◆ **WORK TO COMPLETE**
Word for word, transcribe every line from the one holding "The height and" through the end of the records, but not the pictures.

== SUPPLIED INFORMATION

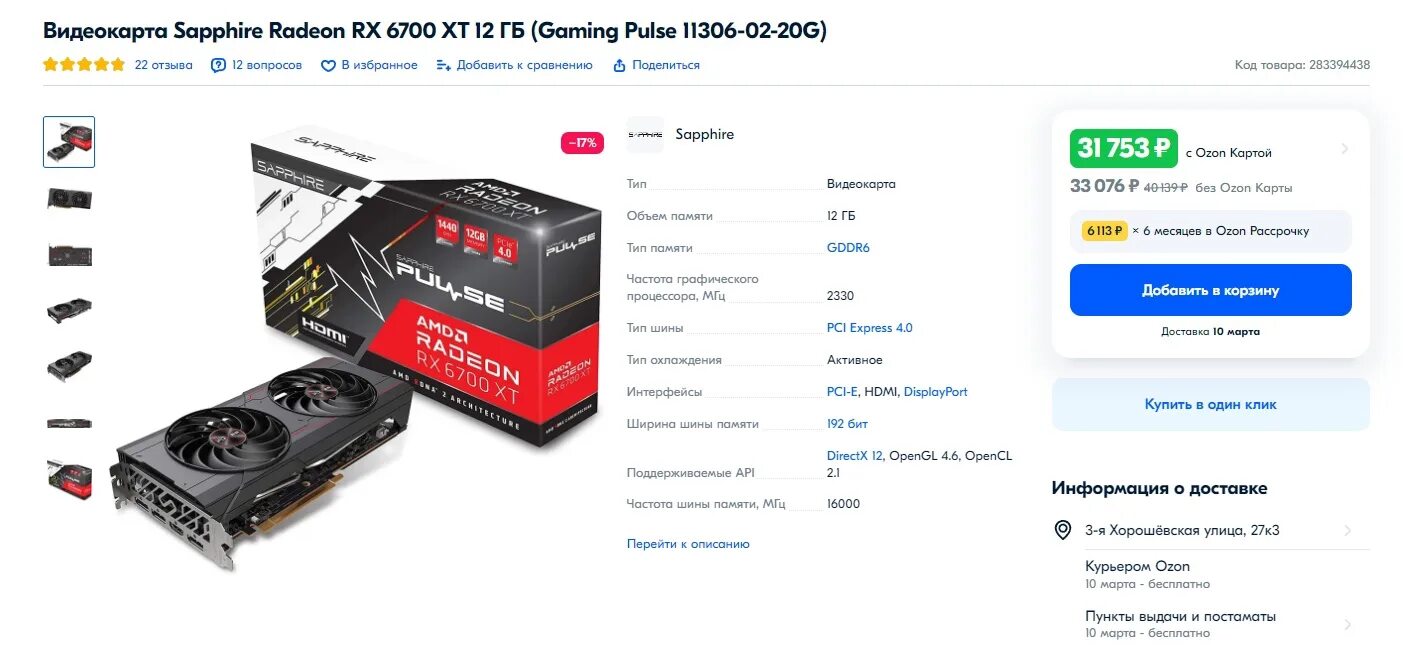Select the last product thumbnail with red box
This screenshot has width=1403, height=661.
pos(69,478)
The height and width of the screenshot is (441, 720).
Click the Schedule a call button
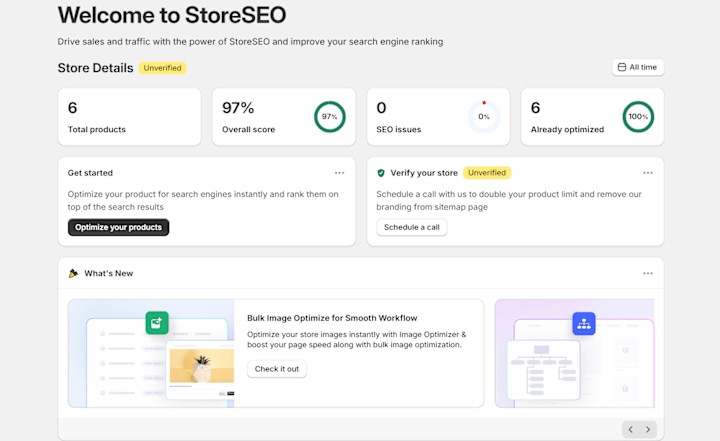pos(412,227)
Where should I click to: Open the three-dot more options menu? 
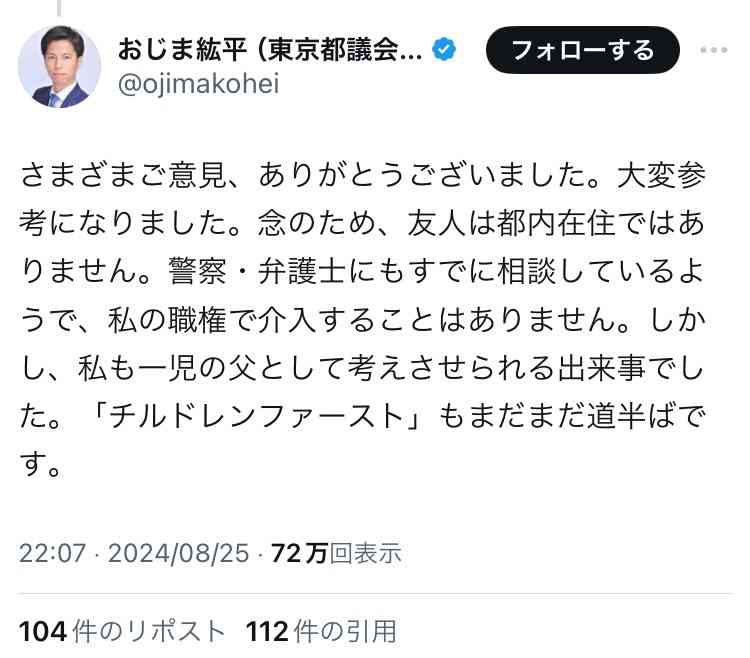click(x=713, y=50)
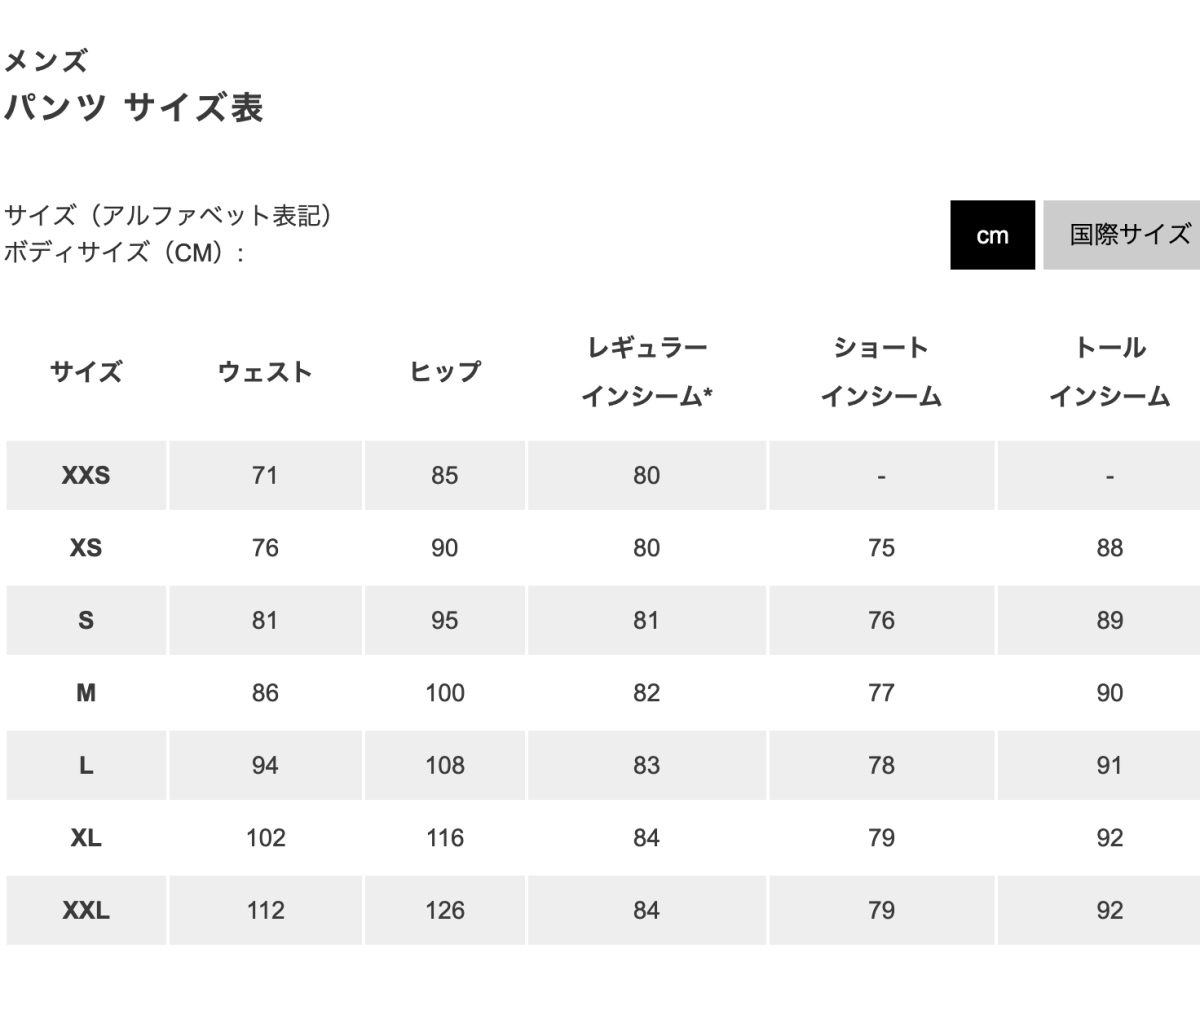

====

◆ **REPLY**
The height and width of the screenshot is (441, 720).
Click the Schedule a call button
pos(412,227)
Where should I click to: Open the three-dot more options menu? 
click(x=713, y=50)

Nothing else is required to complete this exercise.